GIVEN DATA:
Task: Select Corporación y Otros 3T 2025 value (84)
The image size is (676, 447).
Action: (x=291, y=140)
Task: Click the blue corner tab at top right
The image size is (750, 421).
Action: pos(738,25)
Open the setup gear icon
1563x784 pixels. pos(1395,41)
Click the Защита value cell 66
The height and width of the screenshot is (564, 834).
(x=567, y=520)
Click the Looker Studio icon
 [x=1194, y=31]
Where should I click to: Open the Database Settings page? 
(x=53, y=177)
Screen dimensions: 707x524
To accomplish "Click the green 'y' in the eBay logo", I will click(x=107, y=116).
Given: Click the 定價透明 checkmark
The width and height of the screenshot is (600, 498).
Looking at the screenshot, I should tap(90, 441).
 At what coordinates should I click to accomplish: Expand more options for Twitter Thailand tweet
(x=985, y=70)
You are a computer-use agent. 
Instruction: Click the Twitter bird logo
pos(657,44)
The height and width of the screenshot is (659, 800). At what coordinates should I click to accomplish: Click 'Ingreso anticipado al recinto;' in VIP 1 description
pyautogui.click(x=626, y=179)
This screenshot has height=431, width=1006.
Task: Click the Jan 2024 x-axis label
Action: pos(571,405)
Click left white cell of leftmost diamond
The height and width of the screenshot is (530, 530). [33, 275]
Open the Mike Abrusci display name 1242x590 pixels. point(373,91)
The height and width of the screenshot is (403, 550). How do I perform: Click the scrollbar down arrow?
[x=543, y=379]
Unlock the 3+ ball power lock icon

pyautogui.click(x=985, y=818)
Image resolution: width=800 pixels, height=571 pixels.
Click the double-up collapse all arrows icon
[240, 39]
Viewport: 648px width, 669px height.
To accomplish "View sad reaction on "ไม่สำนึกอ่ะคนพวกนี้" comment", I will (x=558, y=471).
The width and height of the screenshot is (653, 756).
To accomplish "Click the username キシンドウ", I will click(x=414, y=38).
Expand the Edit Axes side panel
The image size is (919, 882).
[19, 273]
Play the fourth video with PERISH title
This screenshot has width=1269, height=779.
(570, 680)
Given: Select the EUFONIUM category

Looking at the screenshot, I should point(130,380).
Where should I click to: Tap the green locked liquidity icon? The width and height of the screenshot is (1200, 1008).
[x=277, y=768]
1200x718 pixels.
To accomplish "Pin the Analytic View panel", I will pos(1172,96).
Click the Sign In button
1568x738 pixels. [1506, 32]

TASK DESCRIPTION:
What is needed is a word-for-word copy of all the entries.

WRITTEN SOLUTION:
Task: Select Corporación y Otros 3T 2025 value (84)
The image size is (676, 447).
Action: (x=291, y=140)
Task: Click the blue corner tab at top right
The image size is (750, 421).
Action: pos(738,25)
Open the setup gear icon
1563x784 pixels. pos(1395,41)
Click the Защита value cell 66
The height and width of the screenshot is (564, 834).
(x=567, y=520)
Click the Looker Studio icon
 [x=1194, y=31]
Where should I click to: Open the Database Settings page? 
(x=53, y=177)
Screen dimensions: 707x524
To accomplish "Click the green 'y' in the eBay logo", I will click(x=107, y=116).
Given: Click the 定價透明 checkmark
The width and height of the screenshot is (600, 498).
Looking at the screenshot, I should tap(90, 441).
 At what coordinates should I click to accomplish: Expand more options for Twitter Thailand tweet
(x=985, y=70)
You are a computer-use agent. 
Instruction: Click the Twitter bird logo
pos(657,44)
The height and width of the screenshot is (659, 800). At what coordinates should I click to accomplish: Click 'Ingreso anticipado al recinto;' in VIP 1 description
pyautogui.click(x=626, y=179)
This screenshot has height=431, width=1006.
Task: Click the Jan 2024 x-axis label
Action: pos(571,405)
Click left white cell of leftmost diamond
The height and width of the screenshot is (530, 530). [33, 275]
Open the Mike Abrusci display name 1242x590 pixels. point(373,91)
The height and width of the screenshot is (403, 550). How do I perform: Click the scrollbar down arrow?
[x=543, y=379]
Unlock the 3+ ball power lock icon

pyautogui.click(x=985, y=818)
Image resolution: width=800 pixels, height=571 pixels.
Click the double-up collapse all arrows icon
[240, 39]
Viewport: 648px width, 669px height.
To accomplish "View sad reaction on "ไม่สำนึกอ่ะคนพวกนี้" comment", I will (x=558, y=471).
The width and height of the screenshot is (653, 756).
To accomplish "Click the username キシンドウ", I will click(x=414, y=38).
Expand the Edit Axes side panel
The image size is (919, 882).
[19, 273]
Play the fourth video with PERISH title
This screenshot has width=1269, height=779.
(570, 680)
Given: Select the EUFONIUM category

Looking at the screenshot, I should point(130,380).
Where should I click to: Tap the green locked liquidity icon? The width and height of the screenshot is (1200, 1008).
[x=277, y=768]
1200x718 pixels.
To accomplish "Pin the Analytic View panel", I will pos(1172,96).
Click the Sign In button
1568x738 pixels. [1506, 32]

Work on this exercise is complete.